# Task description
Quote the stretch of the records from the start through the line that contains "coord(203,305)", copying every line without change.

↓↓↓

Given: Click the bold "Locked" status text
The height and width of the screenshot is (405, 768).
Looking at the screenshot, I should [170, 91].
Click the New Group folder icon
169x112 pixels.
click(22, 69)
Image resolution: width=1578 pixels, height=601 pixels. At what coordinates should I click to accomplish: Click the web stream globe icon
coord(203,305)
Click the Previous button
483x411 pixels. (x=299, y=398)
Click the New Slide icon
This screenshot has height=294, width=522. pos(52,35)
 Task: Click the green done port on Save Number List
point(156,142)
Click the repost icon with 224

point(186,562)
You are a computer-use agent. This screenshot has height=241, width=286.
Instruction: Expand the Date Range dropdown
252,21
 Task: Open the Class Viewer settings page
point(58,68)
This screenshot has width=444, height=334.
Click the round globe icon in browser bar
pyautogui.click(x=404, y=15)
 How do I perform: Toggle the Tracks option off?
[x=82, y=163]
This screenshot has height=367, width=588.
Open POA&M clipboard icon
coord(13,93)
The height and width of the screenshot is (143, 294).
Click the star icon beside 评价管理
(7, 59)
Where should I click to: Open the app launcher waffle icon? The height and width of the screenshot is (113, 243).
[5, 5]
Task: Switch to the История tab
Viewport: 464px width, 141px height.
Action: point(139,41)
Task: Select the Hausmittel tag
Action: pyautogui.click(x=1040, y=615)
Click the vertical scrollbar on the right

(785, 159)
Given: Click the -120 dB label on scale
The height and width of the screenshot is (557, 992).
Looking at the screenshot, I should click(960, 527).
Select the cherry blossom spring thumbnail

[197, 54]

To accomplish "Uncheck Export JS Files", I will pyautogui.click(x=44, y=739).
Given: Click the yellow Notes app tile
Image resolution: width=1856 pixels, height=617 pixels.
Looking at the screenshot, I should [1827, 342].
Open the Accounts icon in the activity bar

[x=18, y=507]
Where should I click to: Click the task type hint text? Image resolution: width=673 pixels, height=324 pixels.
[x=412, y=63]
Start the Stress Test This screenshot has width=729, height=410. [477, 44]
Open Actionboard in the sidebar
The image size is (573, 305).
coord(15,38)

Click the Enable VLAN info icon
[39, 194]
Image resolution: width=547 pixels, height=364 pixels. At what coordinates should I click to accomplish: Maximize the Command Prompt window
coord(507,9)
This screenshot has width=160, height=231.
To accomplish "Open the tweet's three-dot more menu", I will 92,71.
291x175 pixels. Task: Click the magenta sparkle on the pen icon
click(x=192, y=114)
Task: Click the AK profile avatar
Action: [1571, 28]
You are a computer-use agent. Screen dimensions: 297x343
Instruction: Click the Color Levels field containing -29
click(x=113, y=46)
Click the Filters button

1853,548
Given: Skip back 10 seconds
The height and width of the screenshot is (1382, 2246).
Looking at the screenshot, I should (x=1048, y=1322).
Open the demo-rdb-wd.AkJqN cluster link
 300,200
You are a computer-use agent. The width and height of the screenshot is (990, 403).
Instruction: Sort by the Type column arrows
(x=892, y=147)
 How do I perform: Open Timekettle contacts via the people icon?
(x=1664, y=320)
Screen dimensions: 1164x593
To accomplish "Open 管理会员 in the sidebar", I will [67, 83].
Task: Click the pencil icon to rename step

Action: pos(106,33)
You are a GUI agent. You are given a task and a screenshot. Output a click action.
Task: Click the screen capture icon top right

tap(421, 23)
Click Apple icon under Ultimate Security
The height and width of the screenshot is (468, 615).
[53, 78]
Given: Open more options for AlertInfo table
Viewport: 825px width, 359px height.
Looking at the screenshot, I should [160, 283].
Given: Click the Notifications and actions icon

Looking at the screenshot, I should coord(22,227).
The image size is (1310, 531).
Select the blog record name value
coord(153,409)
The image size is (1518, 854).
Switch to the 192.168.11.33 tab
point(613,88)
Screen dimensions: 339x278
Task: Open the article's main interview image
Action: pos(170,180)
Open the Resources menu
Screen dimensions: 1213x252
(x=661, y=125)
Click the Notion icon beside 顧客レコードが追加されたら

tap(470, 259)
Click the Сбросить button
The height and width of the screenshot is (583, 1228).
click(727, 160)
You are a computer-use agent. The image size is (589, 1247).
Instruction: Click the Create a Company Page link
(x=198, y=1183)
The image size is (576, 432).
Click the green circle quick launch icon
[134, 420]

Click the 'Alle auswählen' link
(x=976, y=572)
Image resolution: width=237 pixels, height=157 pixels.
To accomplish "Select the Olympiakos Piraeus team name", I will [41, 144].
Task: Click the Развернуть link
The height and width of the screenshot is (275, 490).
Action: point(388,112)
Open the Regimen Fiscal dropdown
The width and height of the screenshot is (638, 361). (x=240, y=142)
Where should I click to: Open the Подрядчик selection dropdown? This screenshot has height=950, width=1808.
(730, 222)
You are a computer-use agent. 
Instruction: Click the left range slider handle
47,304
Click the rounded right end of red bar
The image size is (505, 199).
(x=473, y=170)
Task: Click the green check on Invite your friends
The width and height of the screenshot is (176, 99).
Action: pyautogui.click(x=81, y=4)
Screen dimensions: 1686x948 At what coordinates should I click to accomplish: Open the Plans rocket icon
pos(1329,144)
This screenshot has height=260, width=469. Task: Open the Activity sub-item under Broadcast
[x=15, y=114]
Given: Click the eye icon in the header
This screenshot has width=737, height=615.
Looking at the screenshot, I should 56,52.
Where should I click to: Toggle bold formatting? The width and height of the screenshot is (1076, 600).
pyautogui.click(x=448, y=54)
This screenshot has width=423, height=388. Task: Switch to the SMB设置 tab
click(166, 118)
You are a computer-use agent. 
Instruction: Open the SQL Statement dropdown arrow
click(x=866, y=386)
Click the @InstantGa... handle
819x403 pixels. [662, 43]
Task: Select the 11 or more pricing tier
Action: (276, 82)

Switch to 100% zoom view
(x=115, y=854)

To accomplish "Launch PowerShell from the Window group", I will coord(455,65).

↑↑↑

# Task output
Given: Click the bold "Locked" status text
The height and width of the screenshot is (405, 768).
Looking at the screenshot, I should [170, 91].
Click the New Group folder icon
169x112 pixels.
click(22, 69)
Image resolution: width=1578 pixels, height=601 pixels. At what coordinates should I click to accomplish: Click the web stream globe icon
coord(203,305)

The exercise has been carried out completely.